Religion and state: Michaeli also hopes to “start rehabilitating the trust between Israel and American Jews.” Under Netanyahu, she claimed, “the delegitimization and the exclusion and the lack of rights that the Jews from America experienced is completely inconceivable and intolerable.” Dealing with issues of religion and state in Israel, including recognizing conversions carried out abroad and allowing non-Orthodox prayer at the Western Wall, “is an Israeli interest long before it is an interest of American Jews,” said Michaeli, decrying the ultra-Orthodox control of the Chief Rabbinate. “If we ever want to have a government in Israel which really achieves pluralism and freedom of religion and genuine equality for all of its citizens, and all of the Jews inside and outside of Israel, then we have to build the political power of the center-left in Israel.”
Podcast Playback
‘Free Beacon’ editor Eliana Johnson discusses media bias
On this week’s episode of Jewish Insider’s Limited Liability Podcast, hosts Jarrod Bernstein and Rich Goldberg are joined by Eliana Johnson, editor-in-chief of the Washington Free Beacon, to discuss covering the White House, the current media landscape and her husband’s conversion to Judaism.
Staying relevant: “I’ve had experiences across a range of different mediums and different outlets,” said Johnson, who previously worked for Politico, The National Review and Fox News. “I would say my main takeaway is that you’ve gotta break news to be relevant.” At the same time, she said, “we know the political affiliations of mainstream reporters are that 90-95% lean to the left… I don’t think it’s an issue of blind ideological bias, I just think it has more to do with social circles and the way reporting works,” said Johnson, who described the Free Beacon as “a conservative website dedicated to reporting,” whose goal is “to cover Democrats the way that the mainstream media covers Republicans, which is aggressively and holding them to account.”
Trump effect: “Before Trump, mainstream reporters at the Times, at the Post, at the Journal, there was a sense that you should strive for impartiality, and that even if they knew that they had biases, there was an effort to conceal them,” posited Johnson. “And I think Trump did away with that,” she said, citing reporters being “attacked by the left for making efforts to cover the administration impartially” as well as the incentives for journalists who became famous for being “viewed as opponents of the president.” Johnson said that today, “the smart young reporters who come in and work for me now… there’s a sense among smart young conservatives that there is no place for them in the mainstream.”
Team of rivals: Johnson suggested there is a “real concerted effort on the part of the left to strong-arm team Biden into including” progressives in the administration, referencing reports that former Bernie Sanders advisor Matt Duss may join the State Department. “Tony Blinken, the secretary of state and Jake Sullivan, the national security advisor, are seen as center-left Democrats who are broadly acceptable to the right,” she said. “And I think there was a lot of frustration on the left, that, particularly in the realm of foreign policy, they were not getting more of a voice in shaping the policies of the nascent Biden administration.”
Lightning round: Favorite Yiddish phrase? “Shpilkes.” Favorite Jewish food? “Potato knish and noodle kugel.” Favorite book? “Anything by Jane Austen.” What are you reading right now?

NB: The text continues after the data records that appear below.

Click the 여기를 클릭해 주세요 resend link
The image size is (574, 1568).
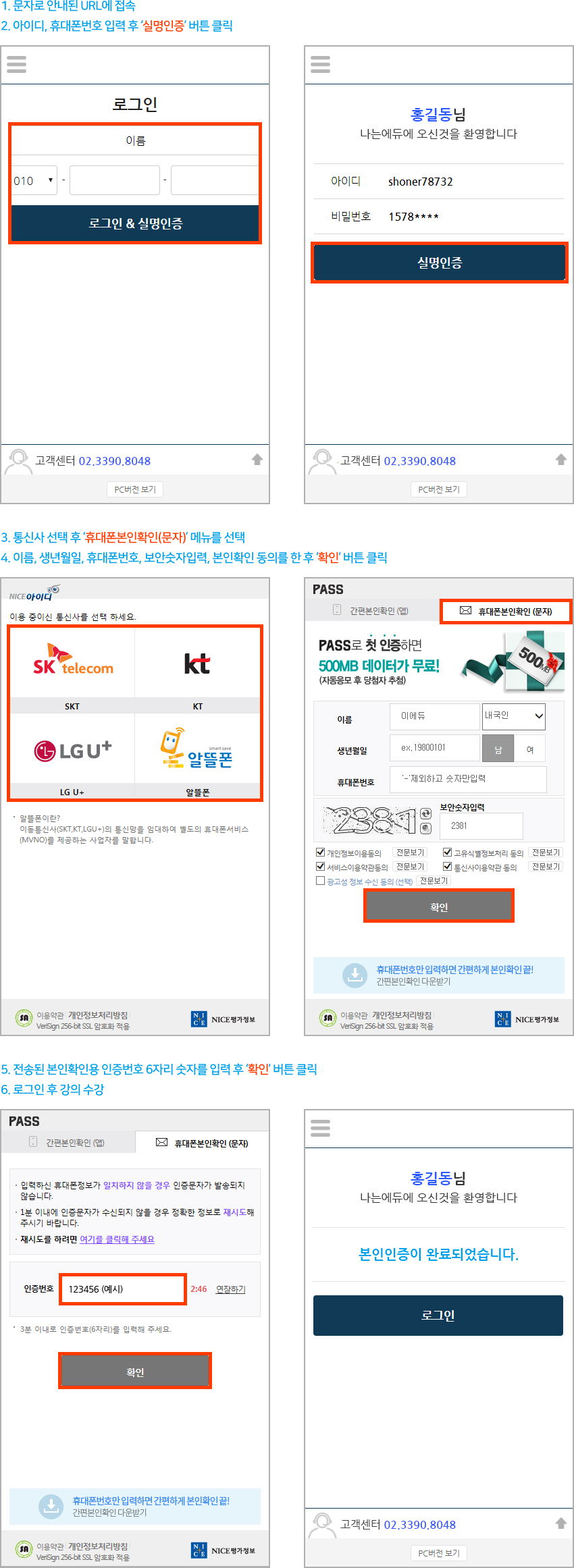(117, 1239)
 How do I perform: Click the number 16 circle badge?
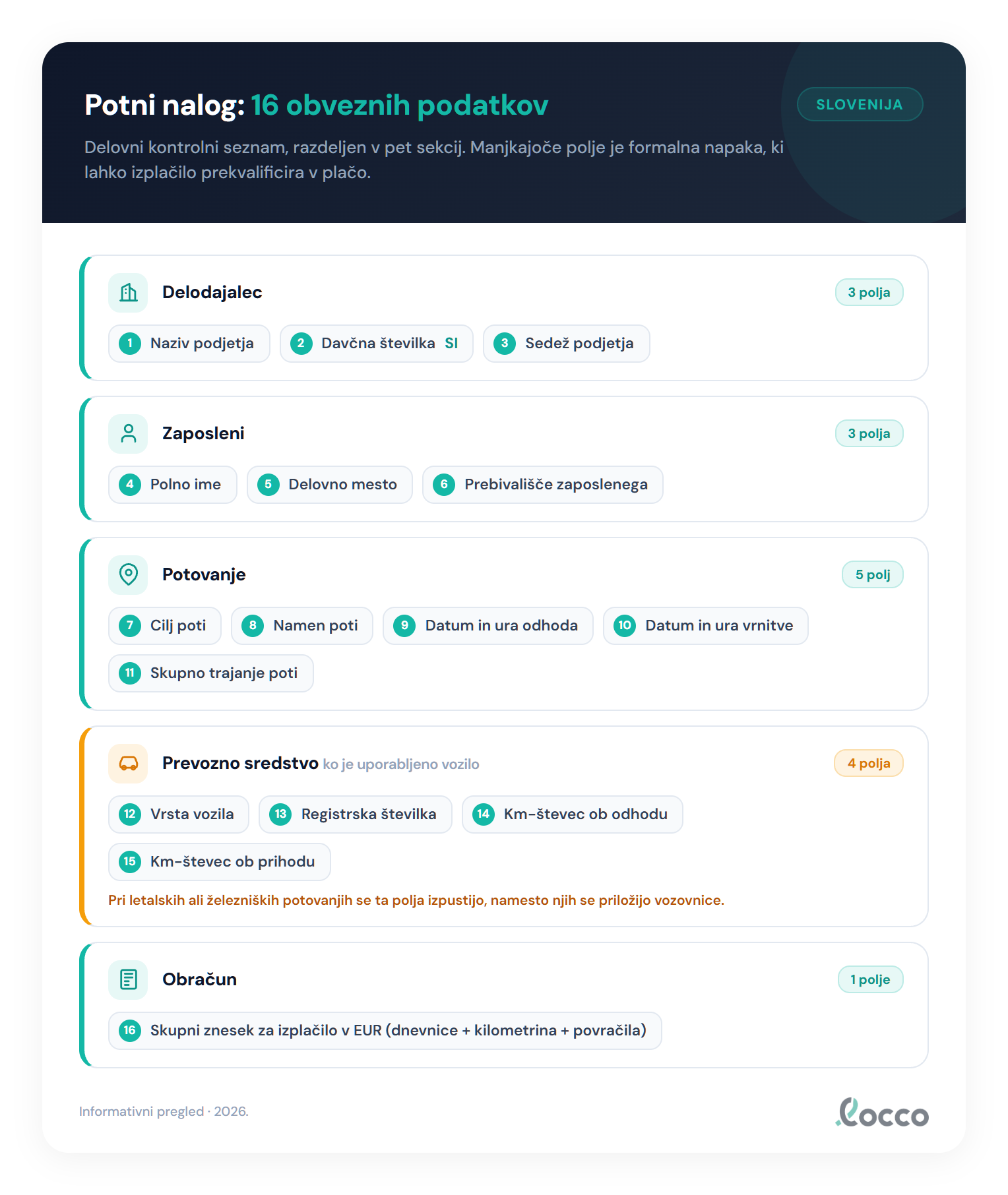coord(130,1030)
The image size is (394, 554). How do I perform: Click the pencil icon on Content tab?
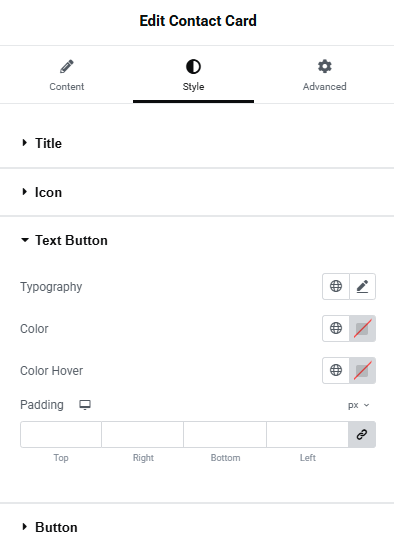click(x=67, y=66)
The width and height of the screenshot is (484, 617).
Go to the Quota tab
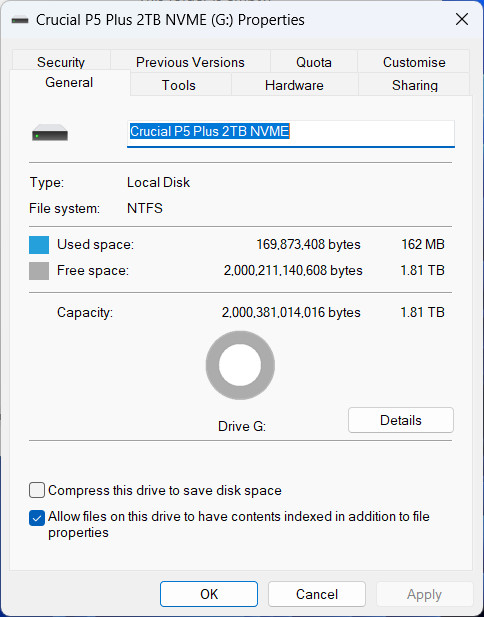tap(314, 62)
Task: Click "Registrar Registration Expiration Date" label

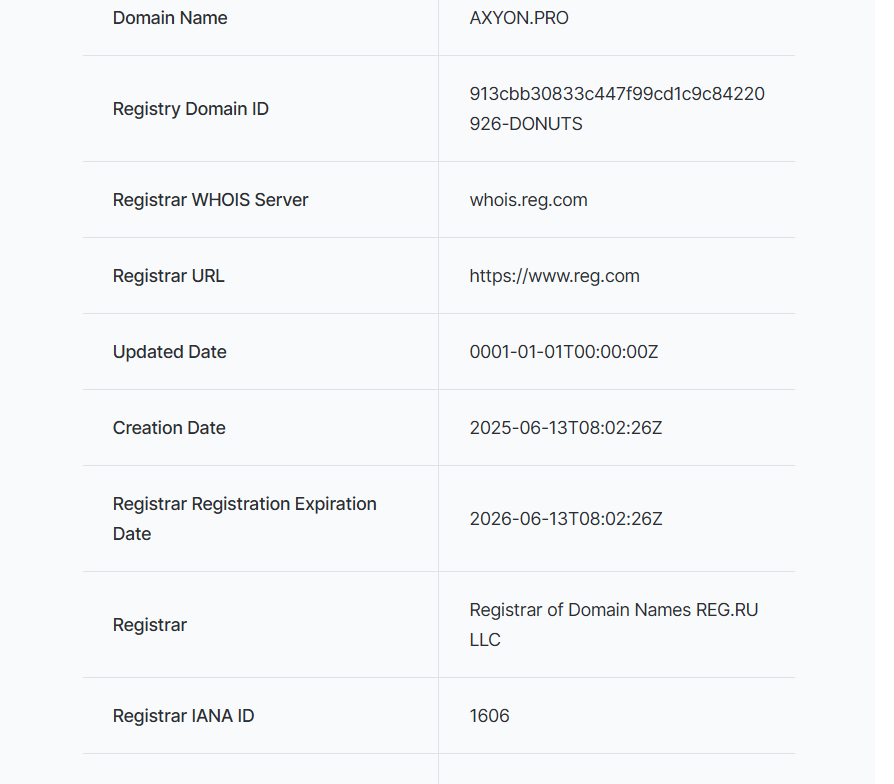Action: pyautogui.click(x=245, y=504)
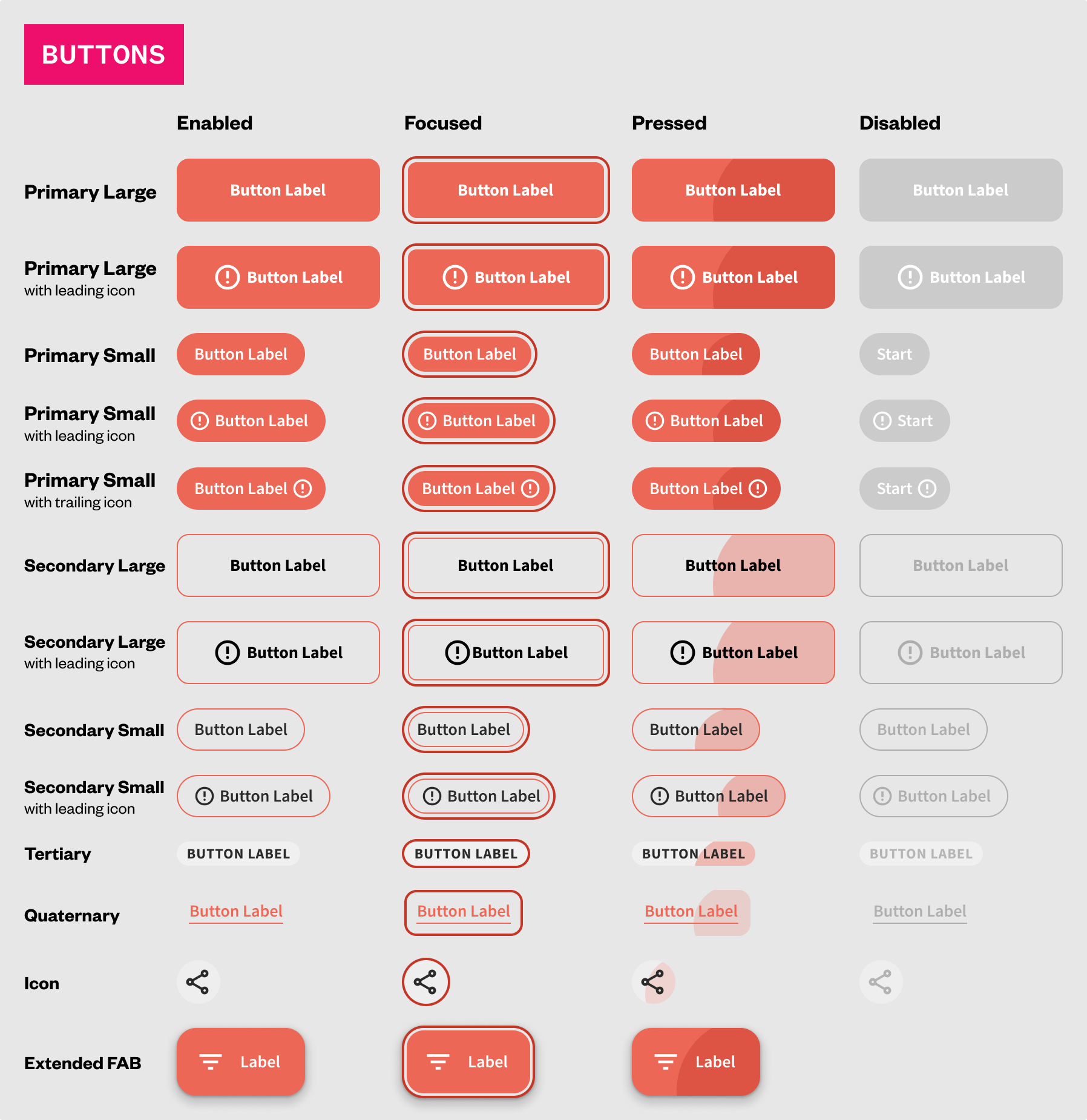Viewport: 1087px width, 1120px height.
Task: Click the focused Quaternary Button Label link
Action: [x=464, y=912]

Hidden Valley Road: Inside the Mind of an American Family by Robert Kolker. Favorite journalist of all time? “Andy Ferguson of the late great Weekly Standard and The Atlantic.”
Worthy Reads
🎓 Campus Beat: Jewish students at British universities tell Bethany Dawson in Vice that the crisis of antisemitism on U.K. campuses is not being addressed by university officials. “The university doesn’t know what Jewish students need, they don’t try to know,” said one student. “We’ve been left in the dark.” [Vice]
🕎 Travel Trinket: Amar’e Stoudemire — who just placed his Florida home on the market — told Bloomberg’s Mark Ellwood that the one item always with him on his travels is an antique gold menorah. “I bought it in Jerusalem, and it’s kind of a small, travel-sized one,” he said. “It’s traveled with me to multiple countries and is always on display, wherever I am staying, to remind me of the strength that can be found in struggle.” [Bloomberg]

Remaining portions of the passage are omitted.